I'm just a little curious as to how folks meter their scenes. I'm mainly interested in incident readings, but also reflected style differs by many folks too. When I started I only had a cheap old GE meter and used only reflected readings. I didn't know anything about the Zone System so I just pointed the damn thing at my subject and shot at what it said. Most of the time my shot of the great outdoors came out fine or the metered close portrait, but some stuff I shot where the lighting was a little wacky didn't come out the way I thought it should. I blamed the cheap meter, the lab since I didn't process my own.
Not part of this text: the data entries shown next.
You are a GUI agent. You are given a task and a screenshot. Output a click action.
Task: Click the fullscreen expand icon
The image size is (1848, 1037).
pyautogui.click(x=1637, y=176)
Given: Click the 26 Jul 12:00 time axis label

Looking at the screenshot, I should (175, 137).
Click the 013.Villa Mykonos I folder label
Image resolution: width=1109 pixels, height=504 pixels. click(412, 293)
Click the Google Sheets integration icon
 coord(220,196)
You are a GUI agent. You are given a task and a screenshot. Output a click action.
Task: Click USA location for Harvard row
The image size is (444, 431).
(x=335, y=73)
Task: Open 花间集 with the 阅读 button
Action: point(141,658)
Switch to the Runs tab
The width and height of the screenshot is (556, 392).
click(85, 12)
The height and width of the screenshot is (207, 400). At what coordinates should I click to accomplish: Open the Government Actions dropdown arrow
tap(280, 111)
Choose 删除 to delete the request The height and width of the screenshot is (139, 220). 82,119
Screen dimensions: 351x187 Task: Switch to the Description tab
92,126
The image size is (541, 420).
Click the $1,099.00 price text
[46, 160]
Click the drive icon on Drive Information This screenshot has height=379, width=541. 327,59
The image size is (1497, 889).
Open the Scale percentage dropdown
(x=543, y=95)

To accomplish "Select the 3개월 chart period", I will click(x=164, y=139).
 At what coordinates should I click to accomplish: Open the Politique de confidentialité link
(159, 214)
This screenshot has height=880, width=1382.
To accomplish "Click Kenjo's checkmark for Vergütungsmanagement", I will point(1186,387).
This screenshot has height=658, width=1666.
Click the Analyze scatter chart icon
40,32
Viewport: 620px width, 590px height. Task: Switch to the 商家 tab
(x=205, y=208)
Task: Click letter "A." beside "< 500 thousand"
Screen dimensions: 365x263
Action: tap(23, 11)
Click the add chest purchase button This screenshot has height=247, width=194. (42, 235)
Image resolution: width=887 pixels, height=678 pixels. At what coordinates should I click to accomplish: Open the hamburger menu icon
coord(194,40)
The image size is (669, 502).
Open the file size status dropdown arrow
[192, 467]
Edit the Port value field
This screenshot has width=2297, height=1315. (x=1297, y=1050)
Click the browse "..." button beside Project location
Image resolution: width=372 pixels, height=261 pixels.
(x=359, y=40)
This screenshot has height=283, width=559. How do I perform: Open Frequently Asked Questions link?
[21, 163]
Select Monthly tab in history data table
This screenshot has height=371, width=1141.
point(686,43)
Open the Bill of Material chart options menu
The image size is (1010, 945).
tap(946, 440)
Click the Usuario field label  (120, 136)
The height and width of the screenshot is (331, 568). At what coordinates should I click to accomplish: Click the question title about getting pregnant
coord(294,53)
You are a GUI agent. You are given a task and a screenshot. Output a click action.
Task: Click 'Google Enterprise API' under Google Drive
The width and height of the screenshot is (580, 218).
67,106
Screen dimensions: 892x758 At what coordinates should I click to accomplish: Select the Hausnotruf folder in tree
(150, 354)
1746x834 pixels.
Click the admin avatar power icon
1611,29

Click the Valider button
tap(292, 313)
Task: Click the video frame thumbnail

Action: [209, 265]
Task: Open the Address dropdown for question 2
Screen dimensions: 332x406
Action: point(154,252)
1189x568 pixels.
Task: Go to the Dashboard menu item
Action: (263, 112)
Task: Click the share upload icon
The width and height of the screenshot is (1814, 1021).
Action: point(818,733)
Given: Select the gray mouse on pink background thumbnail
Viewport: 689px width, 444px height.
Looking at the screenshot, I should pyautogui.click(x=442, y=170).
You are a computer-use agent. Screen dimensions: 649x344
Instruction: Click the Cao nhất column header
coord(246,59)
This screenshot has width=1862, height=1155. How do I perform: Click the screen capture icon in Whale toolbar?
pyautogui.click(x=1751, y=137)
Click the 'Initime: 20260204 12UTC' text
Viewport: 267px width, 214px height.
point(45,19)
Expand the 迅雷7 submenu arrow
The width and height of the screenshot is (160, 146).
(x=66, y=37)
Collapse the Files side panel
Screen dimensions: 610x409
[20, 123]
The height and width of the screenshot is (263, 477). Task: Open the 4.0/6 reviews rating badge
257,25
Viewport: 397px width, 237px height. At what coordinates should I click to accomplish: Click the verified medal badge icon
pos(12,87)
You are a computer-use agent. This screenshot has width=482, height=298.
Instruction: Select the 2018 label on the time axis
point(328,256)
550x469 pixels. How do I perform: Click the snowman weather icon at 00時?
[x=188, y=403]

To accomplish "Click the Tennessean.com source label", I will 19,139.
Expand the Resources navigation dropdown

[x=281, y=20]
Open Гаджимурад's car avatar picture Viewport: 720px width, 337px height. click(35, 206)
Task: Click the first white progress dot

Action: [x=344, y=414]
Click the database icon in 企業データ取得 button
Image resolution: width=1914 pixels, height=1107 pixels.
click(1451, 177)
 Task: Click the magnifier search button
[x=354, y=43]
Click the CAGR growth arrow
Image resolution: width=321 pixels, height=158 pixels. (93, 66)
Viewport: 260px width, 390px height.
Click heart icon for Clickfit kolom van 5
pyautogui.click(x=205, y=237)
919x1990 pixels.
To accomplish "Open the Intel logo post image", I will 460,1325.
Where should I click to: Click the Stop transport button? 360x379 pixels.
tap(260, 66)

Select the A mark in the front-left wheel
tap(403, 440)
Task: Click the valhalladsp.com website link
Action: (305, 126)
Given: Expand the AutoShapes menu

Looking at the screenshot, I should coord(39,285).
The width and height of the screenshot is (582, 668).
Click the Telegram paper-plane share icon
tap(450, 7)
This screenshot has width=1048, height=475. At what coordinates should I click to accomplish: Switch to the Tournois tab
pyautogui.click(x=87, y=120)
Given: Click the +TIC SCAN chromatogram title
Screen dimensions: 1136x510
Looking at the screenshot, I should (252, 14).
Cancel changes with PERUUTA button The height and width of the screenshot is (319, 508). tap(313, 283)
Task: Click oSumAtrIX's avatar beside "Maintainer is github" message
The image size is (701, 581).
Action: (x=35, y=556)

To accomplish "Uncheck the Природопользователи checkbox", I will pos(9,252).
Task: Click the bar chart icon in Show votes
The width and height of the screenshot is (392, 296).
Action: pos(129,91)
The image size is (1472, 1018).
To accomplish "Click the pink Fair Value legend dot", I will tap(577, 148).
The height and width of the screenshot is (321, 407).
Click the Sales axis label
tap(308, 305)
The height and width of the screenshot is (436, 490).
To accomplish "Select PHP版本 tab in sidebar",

I went for a few years like that and then bought a Norwood Directors meter, which is now called the Sekonic 398 I believe. I learned to read in incident only and notice almost all my shots came out better. Then the apple cart got upset when I took a college course on the Zone System and everything went back to reflected, mainly spot, metering. I got a new Luna Pro and started over again. It worked and worked fine if you remembered what to do and what to meter. After a period I started into weddings and then used mainly a flash meter. Once I retired from that I went back to enjoying photography for myself. I bought a Luna Star F meter that has incident and a 5 degree spot attachment and still use itt. I've only used the incident dome of late and seem to get by just fine with the materials and processing style I use. Now, the question is how do other folks meter a using their incident meters. Say, for and average "high in the sky" sunny summer day with puffy white clouds?
P.S. Sorry for being long winded, but the damn coffee made me do it!
P.S. Sorry for being long winded, but the damn coffee made me do it!